States and schools should also be planning now for the possibility of schoolwide vaccinations beginning in mid-October.
Federal officials know more now about swine flu than they did last spring, when alarm and confusion led hundreds of schools to temporarily shut down. New guidance issued Friday reflects what the officials have learned.
Closing schools is rarely warranted, even if students or teachers have swine flu, said Thomas Frieden, director of the Centers for Disease Control and Prevention.
"There are measures we can take to protect the students, to protect the staff and allow learning to continue," Frieden said during a news conference at the Department of Health and Human Services.
Some steps for prevention remain the same as always, officials said: People should wash their hands, cough into their sleeves and stay home if they get sick.
But the officials added a new precaution, saying schools need to keep sick kids away from classmates, setting aside a room where students who show up sick can wait to be sent home.
And CDC also changed its advice on how long sick kids should stay home. Students and teachers can return to school or work 24 hours after their fever is gone; the old advice was to stay home for a week.
There are three situations generally that would justify school closure, officials said:
-When swine flu emerges in a school where most or all of the children have special needs, such as a school for pregnant teenagers or for medically frail children.
-When large numbers of kids or staff come down with swine flu.
-When parents send sick, feverish kids to school despite federal and local guidance to keep them home.
The last scenario - sick kids with fever coming to school - prompted dozens of New York City schools to close last spring, said Frieden, who was serving as the city's top health official at the time.
"Perhaps we would have closed fewer, had we known then what we know now," he said.

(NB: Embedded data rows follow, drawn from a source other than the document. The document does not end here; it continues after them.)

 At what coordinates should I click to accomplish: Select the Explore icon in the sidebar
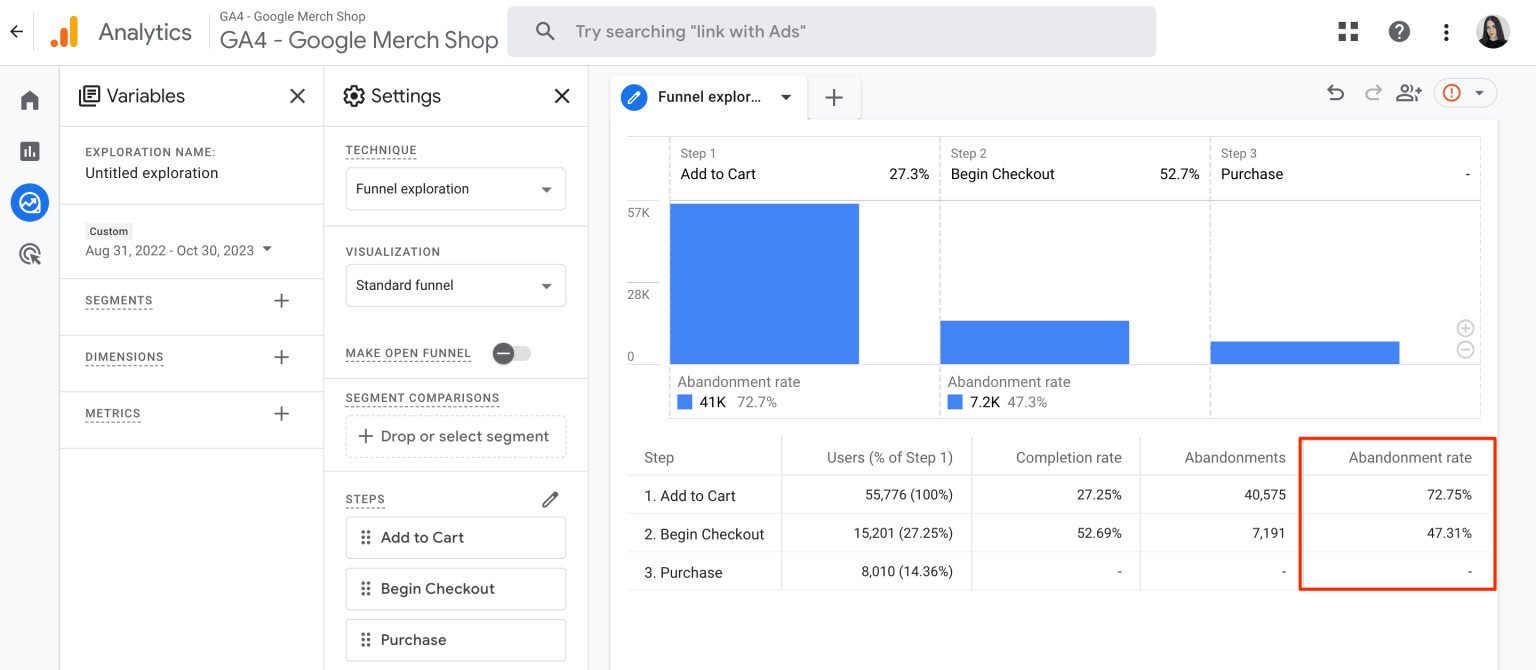(29, 202)
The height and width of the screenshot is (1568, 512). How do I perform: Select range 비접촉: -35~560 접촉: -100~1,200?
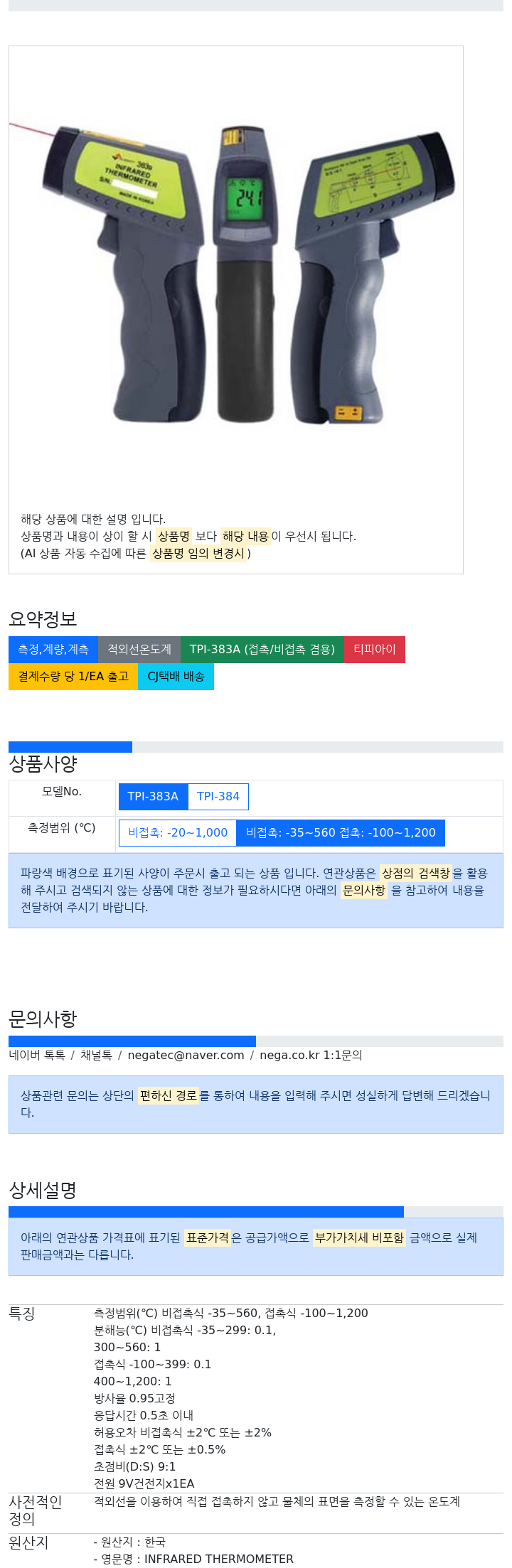tap(341, 832)
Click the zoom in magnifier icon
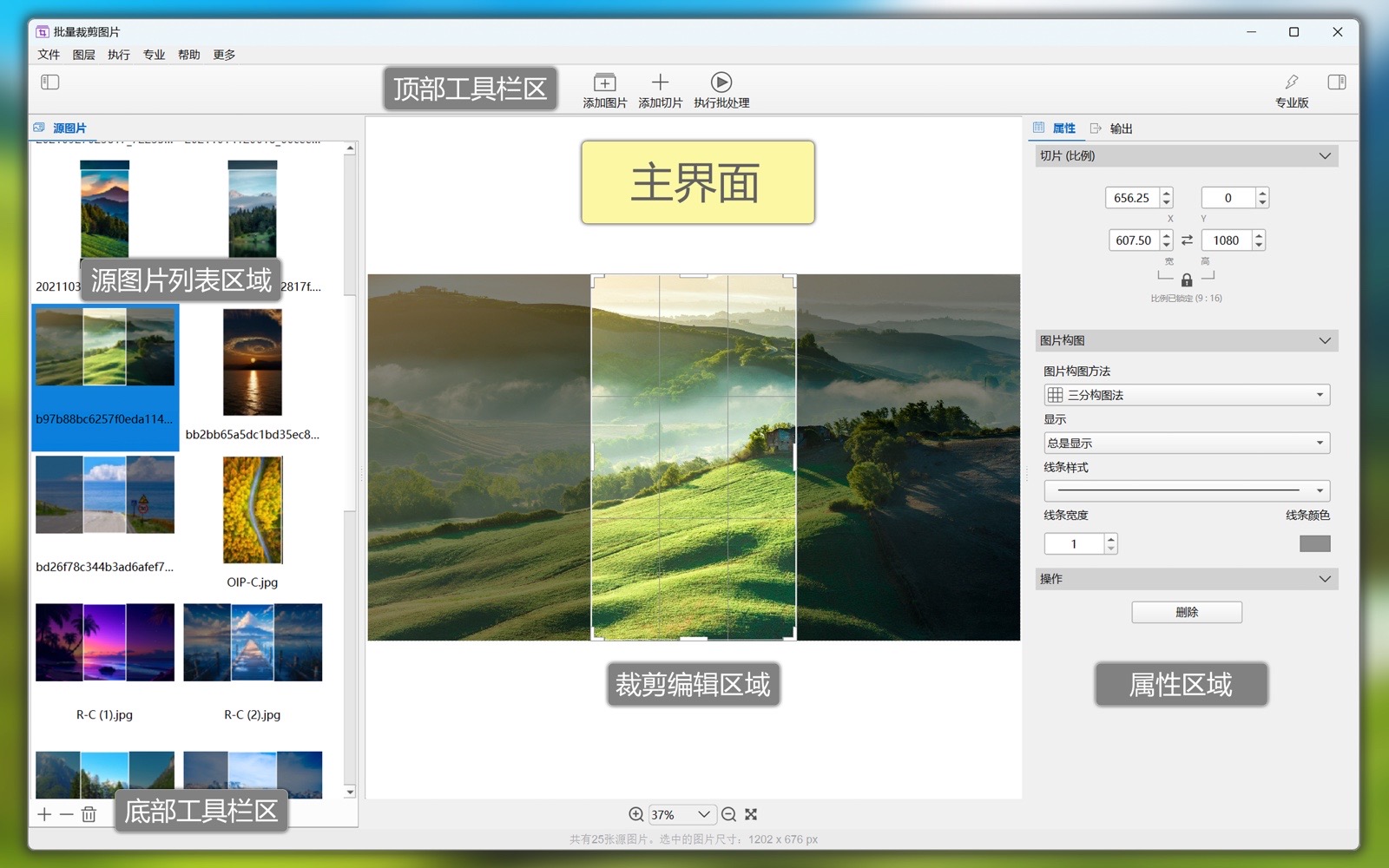1389x868 pixels. 636,814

As with most decisions about education in the U.S., whether to close schools is up to local officials. But those officials have been looking to the federal government for advice about the new flu strain that has caused a global epidemic.
The emergence of the never-before-seen flu prompted more than 700 schools to temporarily close last spring, giving students an unexpected vacation but forcing parents to scramble to find child care.
The CDC had at first said schools should shut down for about two weeks if there were suspected cases of swine flu. Then the CDC changed course, saying schools did not need to close because the virus was milder than feared. Instead, parents were told to keep sick kids home for at least a week.
Education Secretary Arne Duncan said officials learned last spring the benefits of pre-emptive closure may often be outweighed by negative consequences.